The occurrence of knocking combustion is limiting the efficiency of modern spark ignition engine operation. Thus, an understanding of the processes at the knock limit is required for further optimization of the combustion process. In this work, the combustion of a multicomponent Toluene Reference Fuel (TRF) in a single-cylinder research engine is investigated under knocking conditions. The fuel exhibits a negative temperature coefficient (NTC) regime for thermodynamic conditions relevant to the engine operation. A precursor model is used to capture the auto-ignition process. Under homogeneous conditions, a two-stage auto-ignition is observed. Inside the NTC regime, the temperature affects both first-stage and second-stage auto-ignition delay times.

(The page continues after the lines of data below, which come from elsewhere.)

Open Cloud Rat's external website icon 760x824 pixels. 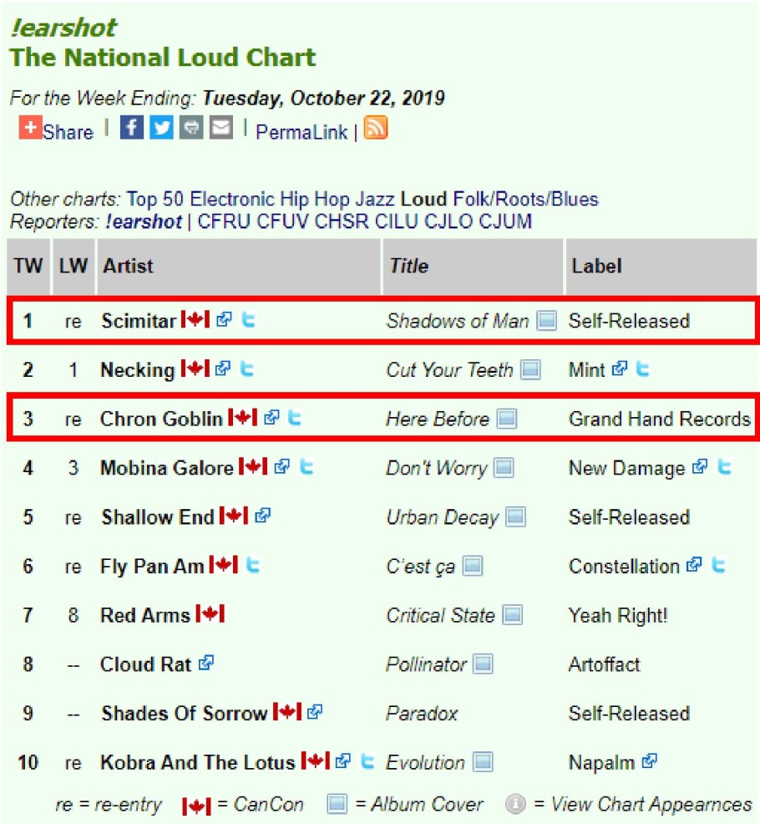pos(206,664)
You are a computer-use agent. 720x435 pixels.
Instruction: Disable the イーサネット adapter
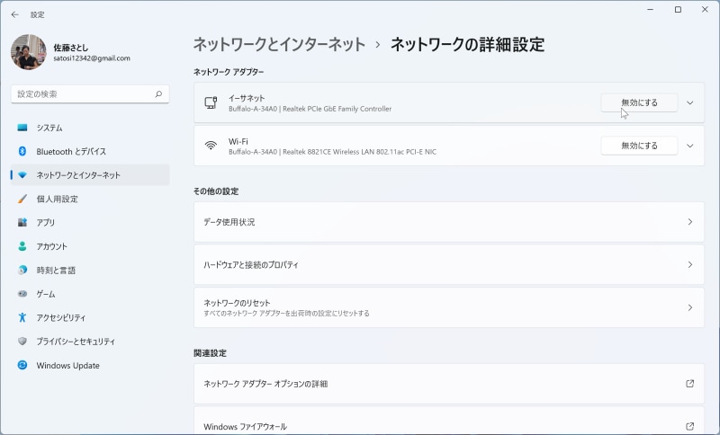click(638, 102)
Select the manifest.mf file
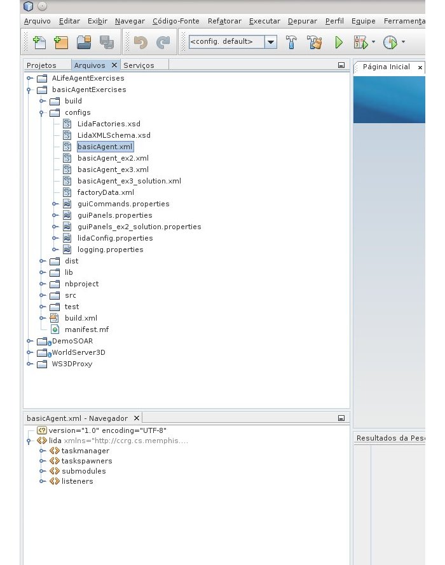445x565 pixels. point(86,329)
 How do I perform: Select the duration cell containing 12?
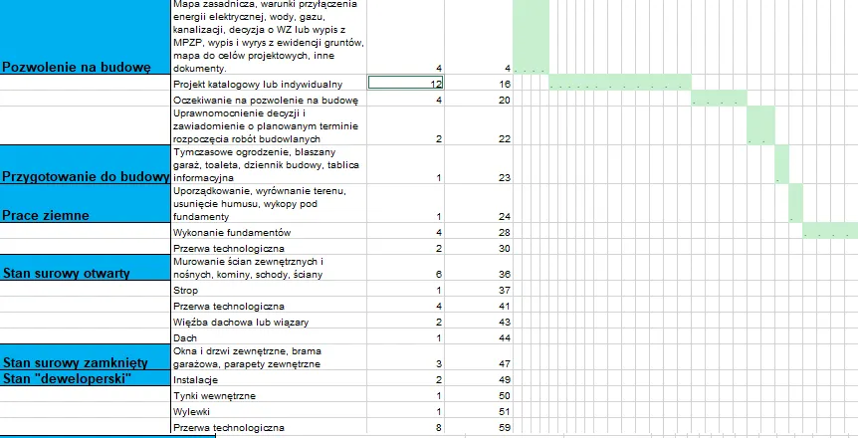[405, 83]
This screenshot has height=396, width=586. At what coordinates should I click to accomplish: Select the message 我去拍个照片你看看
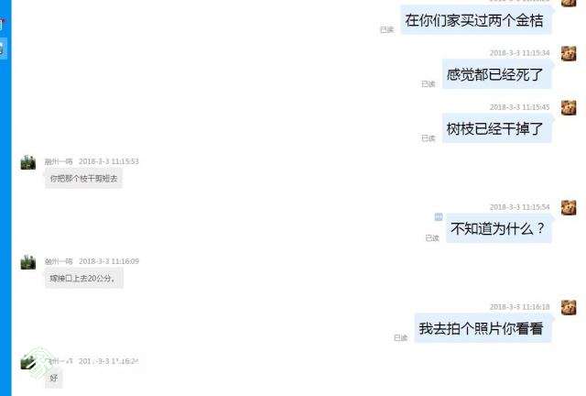tap(483, 328)
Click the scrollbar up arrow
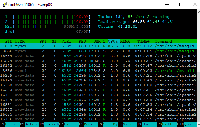 coord(197,12)
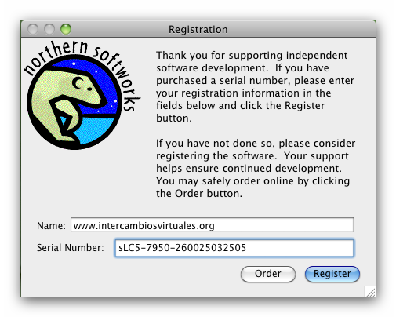Viewport: 396px width, 317px height.
Task: Click the "Name:" label
Action: coord(51,225)
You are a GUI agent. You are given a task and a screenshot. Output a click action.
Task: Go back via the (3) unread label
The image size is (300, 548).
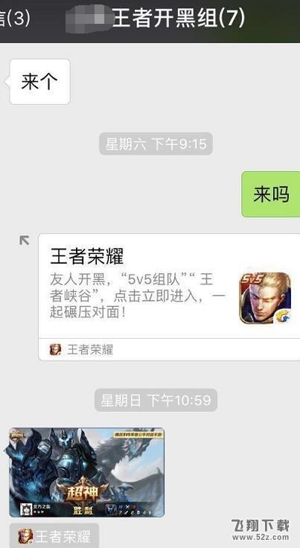click(15, 18)
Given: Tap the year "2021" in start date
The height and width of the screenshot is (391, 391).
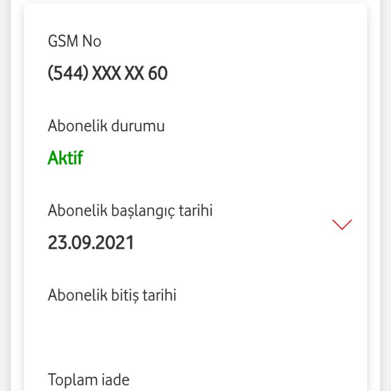Looking at the screenshot, I should pyautogui.click(x=115, y=242).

With a subsequently conducted multi-cycle engine LES, the effects of temperature stratification and turbulent flame propagation on the local auto-ignition process are investigated. It is observed, that the NTC behavior leads to a widespread two-stage auto-ignition. The knock intensity observed in the experiments is directly related to the mass consumed by auto-ignition. This is due to the fast consumption of the auto-ignited mass by the flame front. With that, the NTC behavior affects the local auto-ignition process in the unburned mixture while the flame propagation determines the knock intensity for the operating conditions at the knock limit.

爆震燃烧的发生限制了现代火花点火发动机运行的效率。因此，为了进一步优化燃烧过程，需要了解爆震极限处的过程。在这项工作中，研究了单缸研究发动机中多组分甲苯参考燃料 (TRF) 在爆震条件下的燃烧。对于与发动机运行相关的热力学条件，燃料表现出负温度系数 (NTC) 状态。前体模型用于捕获自燃过程。在均质条件下，观察到两阶段自燃。在 NTC 范围内，温度会影响第一阶段和第二阶段的自燃延迟时间。使用随后进行的多循环发动机 LES，研究了温度分层和湍流火焰传播对局部自燃过程的影响。据观察，NTC 行为导致广泛的两阶段自动点火。实验中观察到的爆震强度与自燃消耗的质量直接相关。这是由于火焰前沿快速消耗自燃物质。因此，NTC 行为会影响未燃烧混合物中的局部自燃过程，而火焰传播决定了爆震极限工况下的爆震强度。实验中观察到的爆震强度与自燃消耗的质量直接相关。这是由于火焰前沿快速消耗自燃物质。因此，NTC 行为会影响未燃烧混合物中的局部自燃过程，而火焰传播决定了爆震极限工况下的爆震强度。实验中观察到的爆震强度与自燃消耗的质量直接相关。这是由于火焰前沿快速消耗自燃物质。因此，NTC 行为会影响未燃烧混合物中的局部自燃过程，而火焰传播决定了爆震极限工况下的爆震强度。